Stored items:
BEGIN
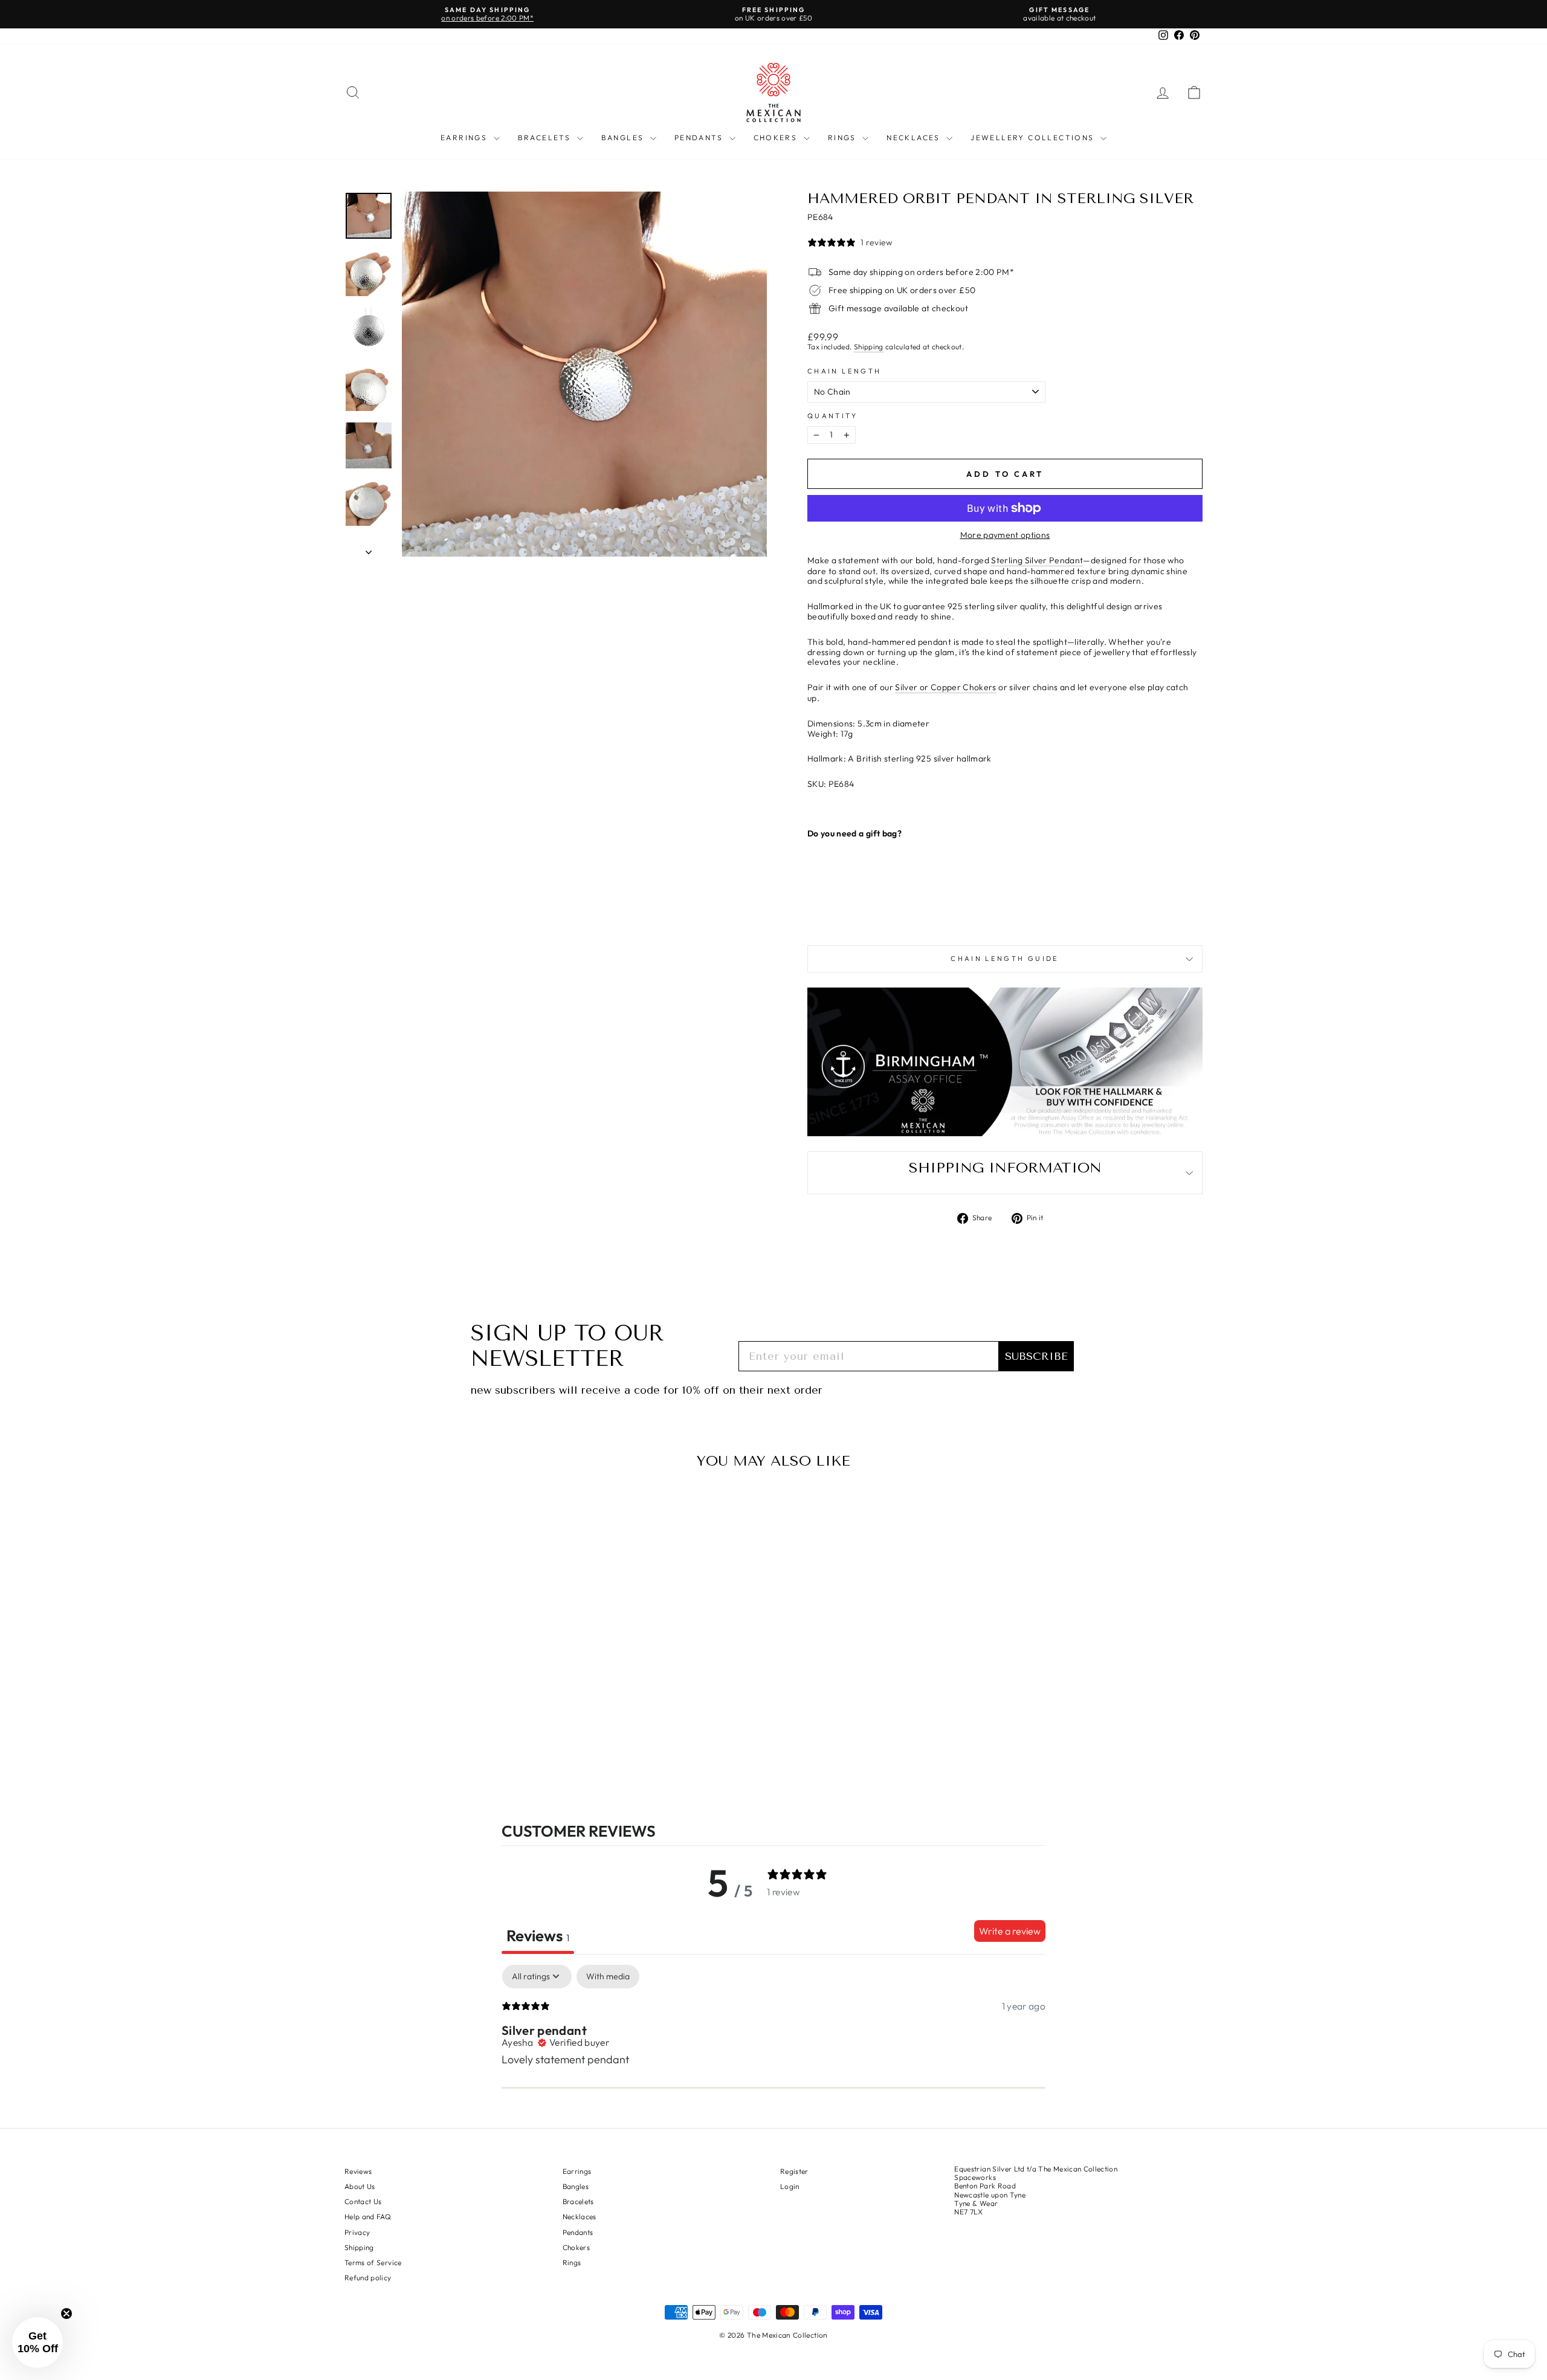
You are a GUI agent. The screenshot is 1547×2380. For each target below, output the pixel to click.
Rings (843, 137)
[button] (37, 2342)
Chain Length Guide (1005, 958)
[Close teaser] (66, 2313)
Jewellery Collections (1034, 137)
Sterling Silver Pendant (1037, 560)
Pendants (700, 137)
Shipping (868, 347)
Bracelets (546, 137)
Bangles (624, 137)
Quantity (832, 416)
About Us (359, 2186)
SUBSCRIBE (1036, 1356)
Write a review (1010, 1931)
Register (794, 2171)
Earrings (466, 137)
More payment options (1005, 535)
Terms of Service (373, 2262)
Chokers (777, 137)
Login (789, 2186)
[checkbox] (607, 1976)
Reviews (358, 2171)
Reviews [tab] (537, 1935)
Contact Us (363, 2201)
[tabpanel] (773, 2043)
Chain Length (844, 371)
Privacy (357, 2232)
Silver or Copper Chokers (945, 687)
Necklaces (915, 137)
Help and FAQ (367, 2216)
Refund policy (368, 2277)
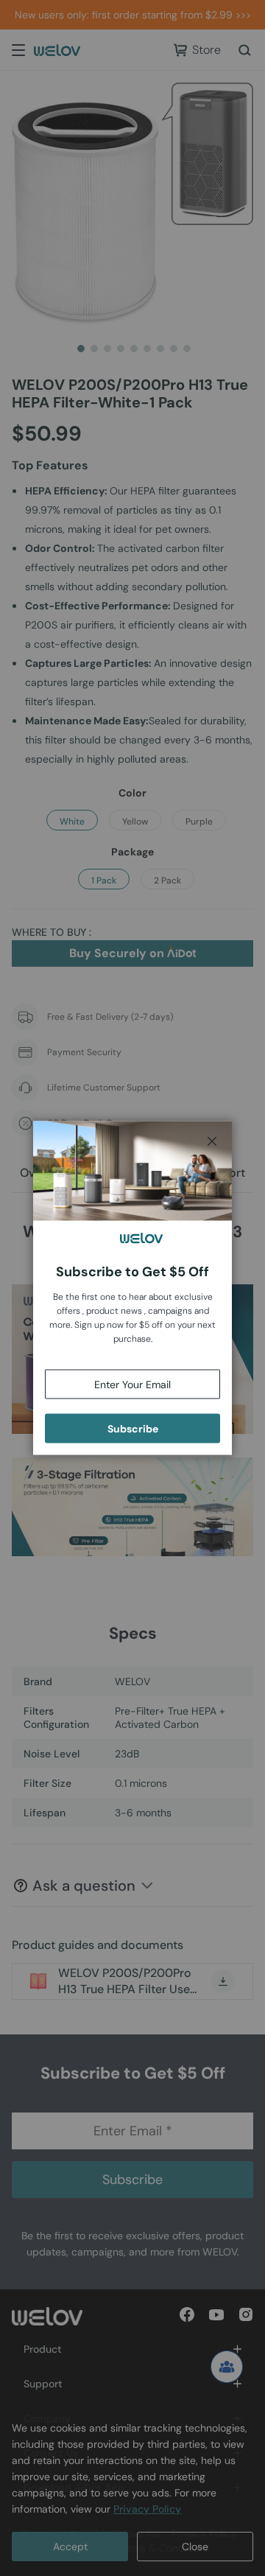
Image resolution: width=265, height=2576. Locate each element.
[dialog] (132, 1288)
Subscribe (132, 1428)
END
▶ **Your task**
Each line above should be written out again unchanged; no images are to be carried over.

▶ **Answer to the exercise**
You are a GUI agent. The screenshot is 1547×2380. For each target below, output the pixel to click.
Rings (843, 137)
[button] (37, 2342)
Chain Length Guide (1005, 958)
[Close teaser] (66, 2313)
Jewellery Collections (1034, 137)
Sterling Silver Pendant (1037, 560)
Pendants (700, 137)
Shipping (868, 347)
Bracelets (546, 137)
Bangles (624, 137)
Quantity (832, 416)
About Us (359, 2186)
SUBSCRIBE (1036, 1356)
Write a review (1010, 1931)
Register (794, 2171)
Earrings (466, 137)
More payment options (1005, 535)
Terms of Service (373, 2262)
Chokers (777, 137)
Login (789, 2186)
[checkbox] (607, 1976)
Reviews (358, 2171)
Reviews [tab] (537, 1935)
Contact Us (363, 2201)
[tabpanel] (773, 2043)
Chain Length (844, 371)
Privacy (357, 2232)
Silver or Copper Chokers (945, 687)
Necklaces (915, 137)
Help and FAQ (367, 2216)
Refund policy (368, 2277)
Image resolution: width=265, height=2576. Locate each element.
[dialog] (132, 1288)
Subscribe (132, 1428)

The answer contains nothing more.